Other News Materials 25 December 2008 19:04 (UTC +04:00)

The Nobel Laureate Harold Pinter has died, his second wife confirmed Thursday to British media.

Pinter, 78, who had been suffering from cancer, died on Christmas Eve, according to the reports.

Lady Antonia Fraser, told the Guardian newspaper: "He was a great, and it was a privilege to live with him for over 33 years. He will never be forgotten."

Pinter -- born in London in 1930 and the son of Jewish immigrants -- became one of the world's best known playwrights, CNN reported.

He won the Nobel Prize for Literature in 2005.

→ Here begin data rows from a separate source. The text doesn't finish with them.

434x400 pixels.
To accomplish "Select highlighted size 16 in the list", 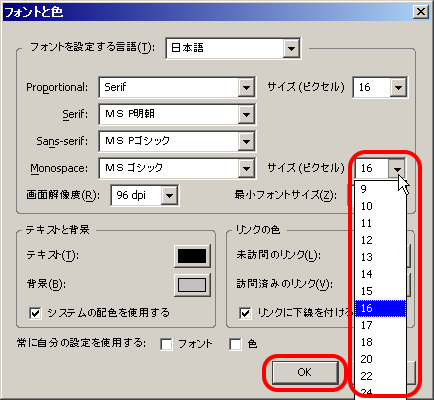I will 380,308.
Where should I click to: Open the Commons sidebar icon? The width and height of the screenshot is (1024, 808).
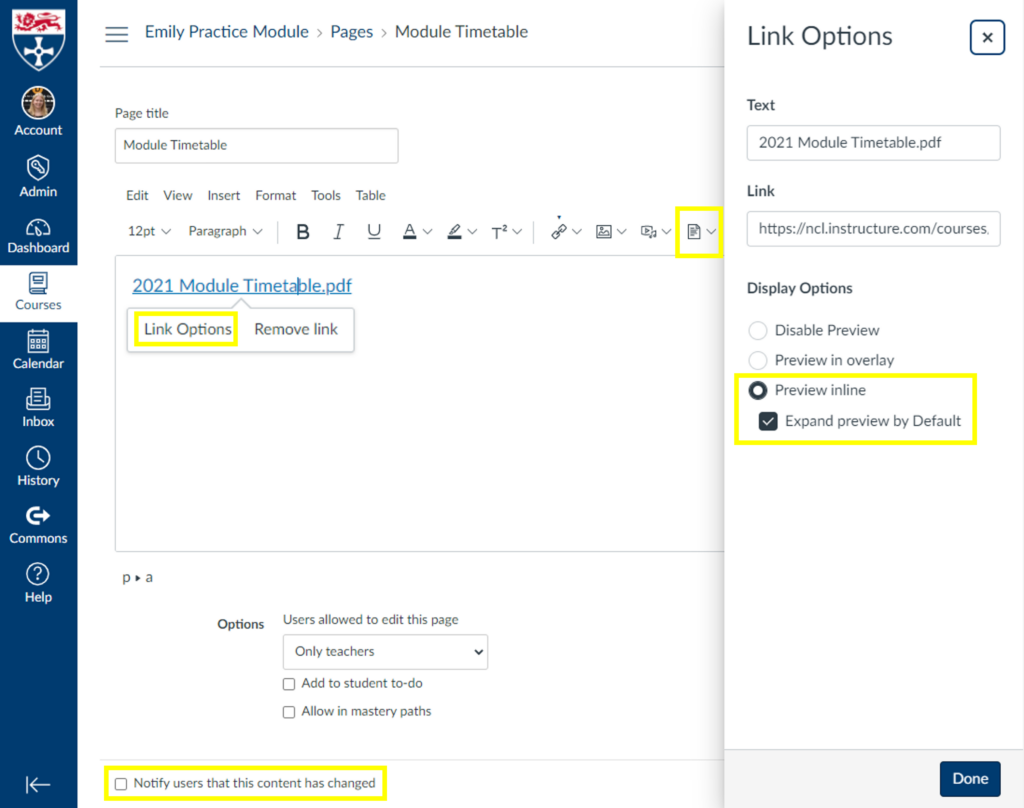click(38, 524)
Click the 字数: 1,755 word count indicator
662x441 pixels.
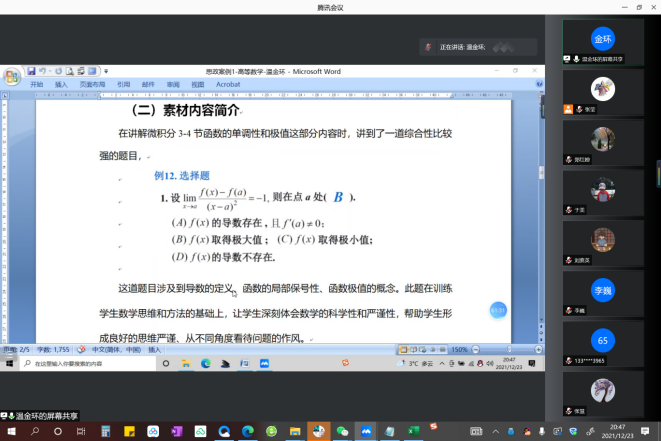[54, 350]
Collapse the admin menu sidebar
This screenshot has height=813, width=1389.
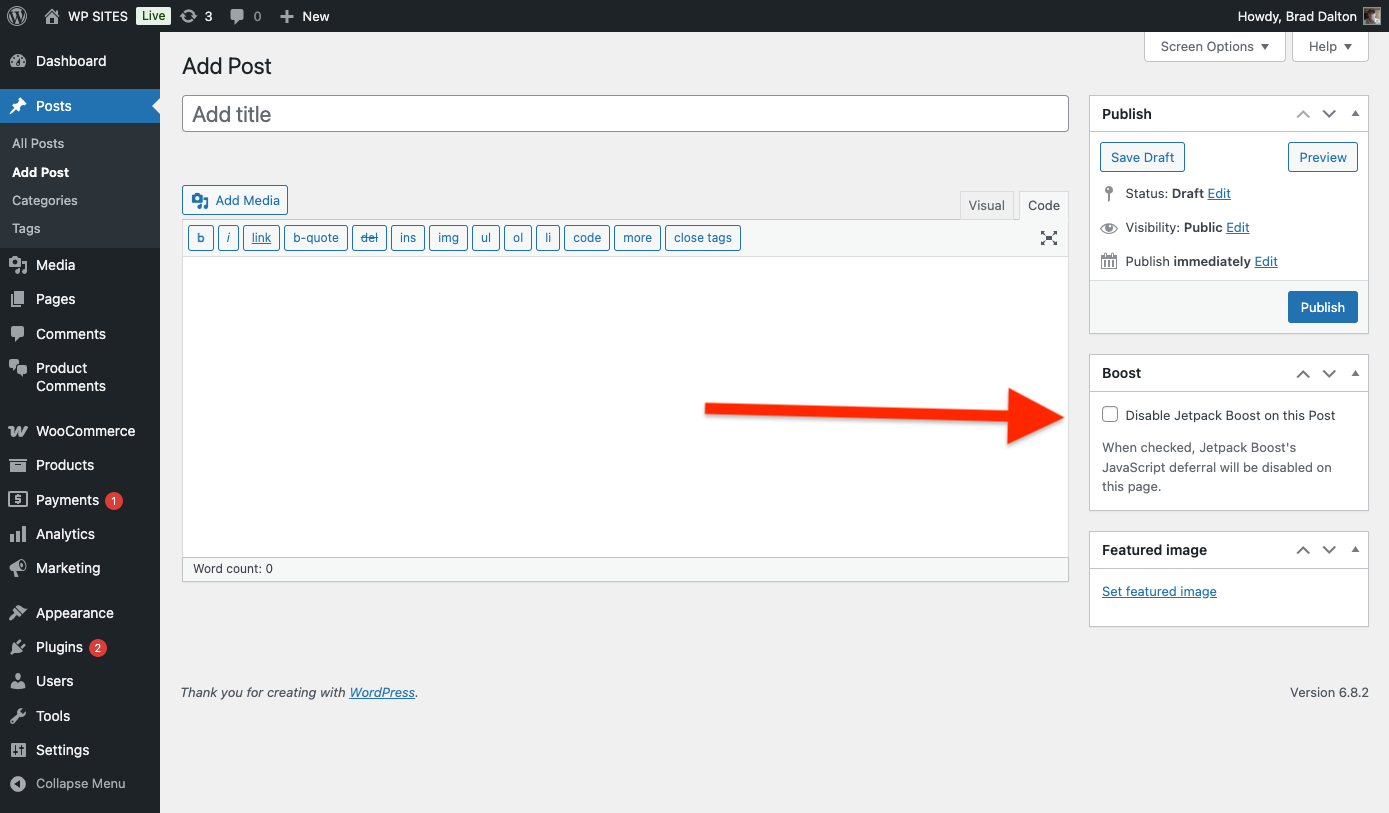coord(68,784)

His plays, including "The Birthday Party" (1957), "The Homecoming" (1964), "No Man's Land" (1974), "Mountain Language" (1988), and "Celebration" (2000), caught a linguistic rhythm -- the legendary "Pinter pause" -- and an air of social unease that resonated throughout the English-speaking world and in myriad translations.

His movie credits, like his plays, span the decades and include "The Quiller Memorandum" (1965) and "The French Lieutenant's Woman" (1981).

He was married first to the actress Vivien Merchant. Following a 1980 divorce, Pinter married writer-historian Lady Antonia Fraser.

Across both relationships, Pinter captured what the Swedish Academy described when awarding him the 2005 Nobel Prize in literature as a "comedy of menace" with "domination and submission hidden in the most mundane of conversations."